Spatial resolution differences across a saccade. When the observer foveates the dome of the pier (left upper scene) the seagull in the periphery is only coarsely represented, whereas the seagull is represented in high resolution after it is foveated due to a saccade (right upper scene). The bottom row represents the retinal image of the seagull before and after the saccade that foveates the seagull.
Figure 1
 
Spatial resolution differences across a saccade. When the observer foveates the dome of the pier (left upper scene) the seagull in the periphery is only coarsely represented, whereas the seagull is represented in high resolution after it is foveated due to a saccade (right upper scene). The bottom row represents the retinal image of the seagull before and after the saccade that foveates the seagull.

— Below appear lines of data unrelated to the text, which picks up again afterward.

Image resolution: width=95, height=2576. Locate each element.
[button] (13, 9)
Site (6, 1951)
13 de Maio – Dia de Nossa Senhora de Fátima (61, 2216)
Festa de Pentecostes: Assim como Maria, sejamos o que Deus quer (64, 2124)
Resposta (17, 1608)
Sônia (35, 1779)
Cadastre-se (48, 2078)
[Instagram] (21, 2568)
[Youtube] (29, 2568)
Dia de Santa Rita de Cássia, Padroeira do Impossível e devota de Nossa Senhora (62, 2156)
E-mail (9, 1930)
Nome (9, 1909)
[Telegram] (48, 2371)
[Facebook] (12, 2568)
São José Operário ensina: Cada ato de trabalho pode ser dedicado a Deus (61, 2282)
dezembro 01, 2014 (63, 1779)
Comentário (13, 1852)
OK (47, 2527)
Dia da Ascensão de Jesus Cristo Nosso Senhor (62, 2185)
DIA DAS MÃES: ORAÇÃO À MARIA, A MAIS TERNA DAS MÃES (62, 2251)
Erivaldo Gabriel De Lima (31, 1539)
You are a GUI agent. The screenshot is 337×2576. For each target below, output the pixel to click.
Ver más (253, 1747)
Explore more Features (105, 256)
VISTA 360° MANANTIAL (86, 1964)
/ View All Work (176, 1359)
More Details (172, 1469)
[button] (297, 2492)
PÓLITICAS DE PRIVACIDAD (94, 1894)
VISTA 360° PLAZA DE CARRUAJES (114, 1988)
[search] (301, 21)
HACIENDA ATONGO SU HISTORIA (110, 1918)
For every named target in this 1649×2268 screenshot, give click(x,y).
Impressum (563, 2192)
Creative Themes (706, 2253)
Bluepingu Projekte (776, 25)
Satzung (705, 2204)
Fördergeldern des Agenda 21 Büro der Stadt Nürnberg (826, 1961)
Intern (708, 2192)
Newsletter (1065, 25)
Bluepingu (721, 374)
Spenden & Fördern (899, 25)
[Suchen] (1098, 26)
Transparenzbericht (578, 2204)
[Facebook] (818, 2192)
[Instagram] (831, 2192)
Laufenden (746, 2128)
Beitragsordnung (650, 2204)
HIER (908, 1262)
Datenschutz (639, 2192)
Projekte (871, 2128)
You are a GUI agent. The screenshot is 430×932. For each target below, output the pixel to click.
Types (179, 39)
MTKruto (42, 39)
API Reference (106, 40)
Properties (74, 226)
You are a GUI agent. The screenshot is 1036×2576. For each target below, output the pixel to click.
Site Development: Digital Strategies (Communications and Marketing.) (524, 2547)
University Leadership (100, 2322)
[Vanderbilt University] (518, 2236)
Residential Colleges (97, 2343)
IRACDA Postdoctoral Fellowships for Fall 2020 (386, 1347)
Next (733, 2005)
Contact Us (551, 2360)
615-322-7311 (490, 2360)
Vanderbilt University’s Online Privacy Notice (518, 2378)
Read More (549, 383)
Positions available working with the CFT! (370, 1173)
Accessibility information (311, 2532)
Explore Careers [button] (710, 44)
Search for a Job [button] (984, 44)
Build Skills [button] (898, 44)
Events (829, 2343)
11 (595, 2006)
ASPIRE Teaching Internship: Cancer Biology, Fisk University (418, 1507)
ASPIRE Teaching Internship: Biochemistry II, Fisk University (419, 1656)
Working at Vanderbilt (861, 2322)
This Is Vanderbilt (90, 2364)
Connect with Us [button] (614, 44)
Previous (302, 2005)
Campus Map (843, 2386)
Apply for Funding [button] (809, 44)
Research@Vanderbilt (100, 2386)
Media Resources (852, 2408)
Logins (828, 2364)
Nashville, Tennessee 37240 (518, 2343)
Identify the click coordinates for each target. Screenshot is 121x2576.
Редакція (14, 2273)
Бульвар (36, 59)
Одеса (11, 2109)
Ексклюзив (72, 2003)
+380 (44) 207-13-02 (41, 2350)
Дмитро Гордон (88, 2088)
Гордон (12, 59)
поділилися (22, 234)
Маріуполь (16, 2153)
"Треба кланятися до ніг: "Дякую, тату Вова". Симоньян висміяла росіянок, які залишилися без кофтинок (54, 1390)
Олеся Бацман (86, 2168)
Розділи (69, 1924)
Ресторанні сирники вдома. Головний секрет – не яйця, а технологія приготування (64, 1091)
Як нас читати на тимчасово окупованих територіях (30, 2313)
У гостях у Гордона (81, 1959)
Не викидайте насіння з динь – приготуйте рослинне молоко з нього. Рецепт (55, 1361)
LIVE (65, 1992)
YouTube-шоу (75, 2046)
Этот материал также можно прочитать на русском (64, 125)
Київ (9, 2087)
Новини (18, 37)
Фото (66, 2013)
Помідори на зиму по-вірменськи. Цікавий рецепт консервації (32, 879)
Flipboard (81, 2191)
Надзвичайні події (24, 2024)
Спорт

Predictive mechanisms in visual search
There is ample of evidence demonstrating that human search behavior is guided by context information, knowledge, and previous experience (e.g., Castelhano & Heaven, 2011; Chun & Jiang, 1998, 1999; Henderson, 2008; Henderson & Ferreira, 2004; Henderson, Weeks, & Hollingworth, 1999). Moreover, it has been repeatedly suggested that this knowledge and previous experience facilitate visual search performance by allowing the visual system to make predictions (see Bar, 2004, 2009) about future events (i.e., about the likely location or identity of a search target). Interestingly, however, only few studies on visual search (Meinecke, 1989; Nuthmann, 2014; Wolfe, O'Neill, & Bennett, 1998) have taken the inhomogeneity of the human retina into account. One interesting exception provides Zelinsky (2008), who proposed a computational model of eye movements in visual search that transforms a search image to reflect the spatial resolution limitations of the visual system (see also Wischnewski, Belardinelli, Schneider, & Steil, 2010). Likewise, in an extension of ideal Bayesian observer theory, Najemnik and Geisler (2005) addressed differences in the detectability of the target across the retina and proposed that in visual search eye movements that gain the most information about possible target locations are selected.2 In a recent study, Herwig and Schneider (in press) specifically took both the inhomogeneity of the human visual system and the role of predictions in visual search into account. They proposed that due to a lifetime of experience with spatial resolution changes of objects or features of objects across saccades, humans learn associations between presaccadic peripheral and postsaccadic foveal visual input. These associations can be utilized for predictions of peripheral or foveal visual input to deal with the nonhomogeneity of the visual system. In the context of visual search, this means that peripheral information that is associated with a foveal search template (i.e., a seagull) due to previous transsaccadic experience is used to predict the related sensory peripheral appearance. This peripheral prediction will be used to compare it with the actual peripheral sensory input from potential target candidates.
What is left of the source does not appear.